Szczypiornistki reprezentacji Polski nieoczekiwanie pokonały 31:29 Węgierki w meczu towarzyskim rozgrywanym w niemieckim Heidelbergu. Zdecydowanymi faworytkami tego starcia były rywalki, jednak podopieczne Arne Senstada sprawiły miłą niespodziankę. Najwięcej bramek dla biało-czerwonych rzuciła Aleksandra Olek. W niedzielę Polki zagrają z Niemkami o zwycięstwo w turnieju towarzyskim.

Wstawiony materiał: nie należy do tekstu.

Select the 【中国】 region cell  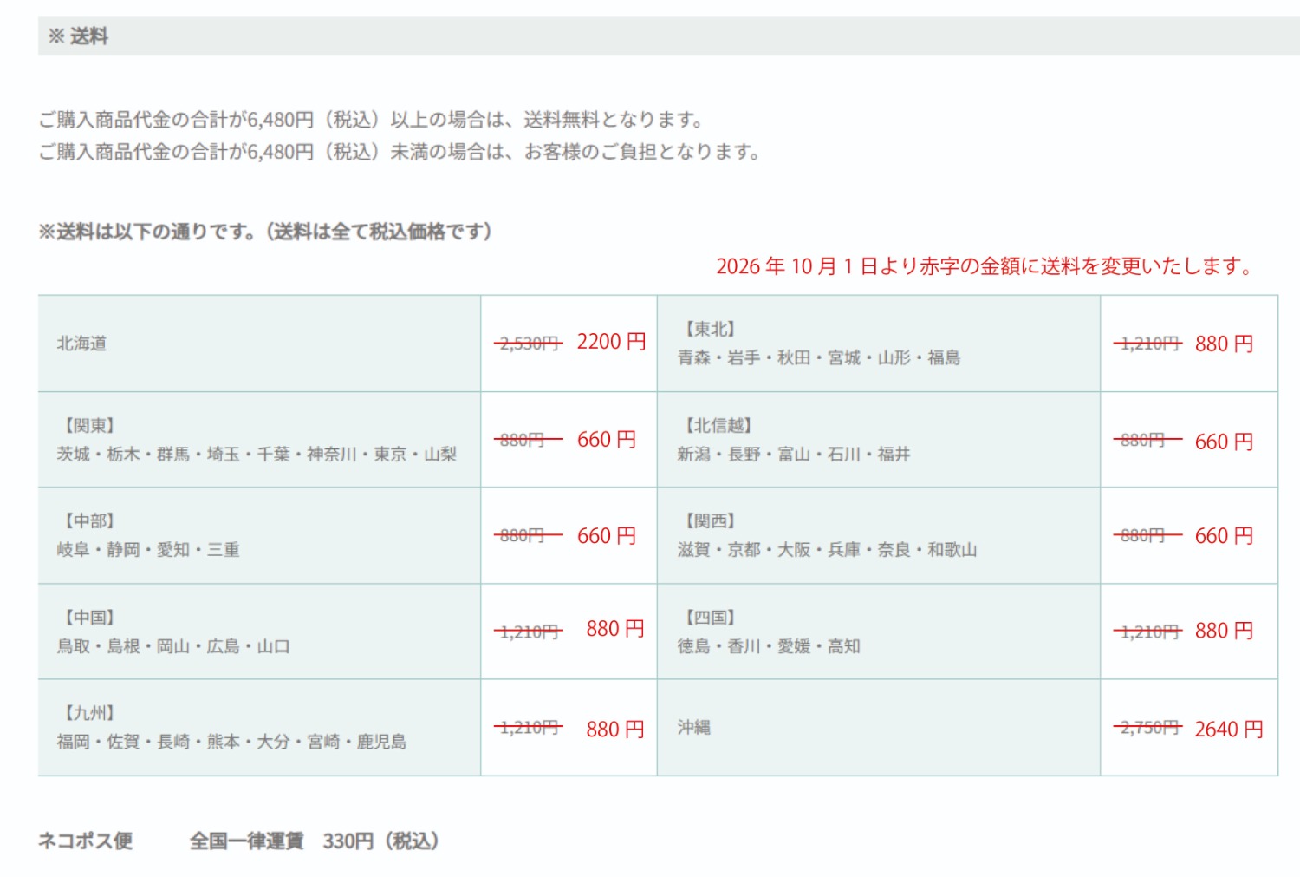tap(259, 632)
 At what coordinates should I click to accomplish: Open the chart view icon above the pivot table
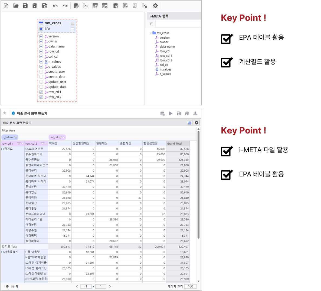[x=189, y=123]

Cenne zwycięstwo biało-czerwonych
Polki rozpoczęły turniej w niemieckim Heidelbergu od starcia z Węgierkami. To rywalki od lat zaliczane są do najlepszych drużyn w Europie i były zdecydowanymi faworytkami. Z drugiej strony podopieczne Arne Senstada nie raz udowadniały, że stać je na postawienie się wyżej notowanym zespołom. Trener Polski tym razem musiał radzić sobie bez kontuzjowanych Karoliny Kochaniak-Sali i Sylwii Matuszczyk oraz Kingi Achruk, która skończyła reprezentacyjną karierę. Znakomicie spisały się jednak ich zmienniczki, a gra reprezentacji Polski wyglądała bardzo dobrze.
Cały mecz był niezwykle wyrównany. Do przerwy oba zespoły schodziły przy wyniku 17:17. Dobrze w bramce biało-czerwonych spisywała się Barbara Zima. Po przerwie obraz gry się nie zmienił. Wciąż toczyła się walka bramka za bramkę. Ostatecznie skuteczniejsze okazały się Polki, które drugą połowę wygrały 14:12, a cały mecz nieoczekiwanie 31:29. Tym samym sprawiły dużą niespodziankę. Najwięcej bramek dla reprezentacji Polski rzuciły Aleksandra Olek (6), Dagmara Nocuń (4) i Natalia Nosek (4).
Węgry – Polska 29:31 (17:17)
W niedzielę mecz z Niemkami
W niedzielę Polki zagrają z Niemkami o zwycięstwo w Turnieju Trzech Narodów w Heidelbergu. Obie drużyny wygrały wcześniej z Węgierkami, dzięki czemu biało-czerwone w najgorszym wypadku skończą zmagania na drugim miejscu. Faworytkami niedzielnego starcia będą Niemki, które są wyżej notowane w światowym rankingu, a z Węgierkami wygrały 26:20. Ponadto nasze rywalki miały jeden dzień więcej na regenerację, ponieważ swój pierwszy mecz rozegrały w piątek 3 marca.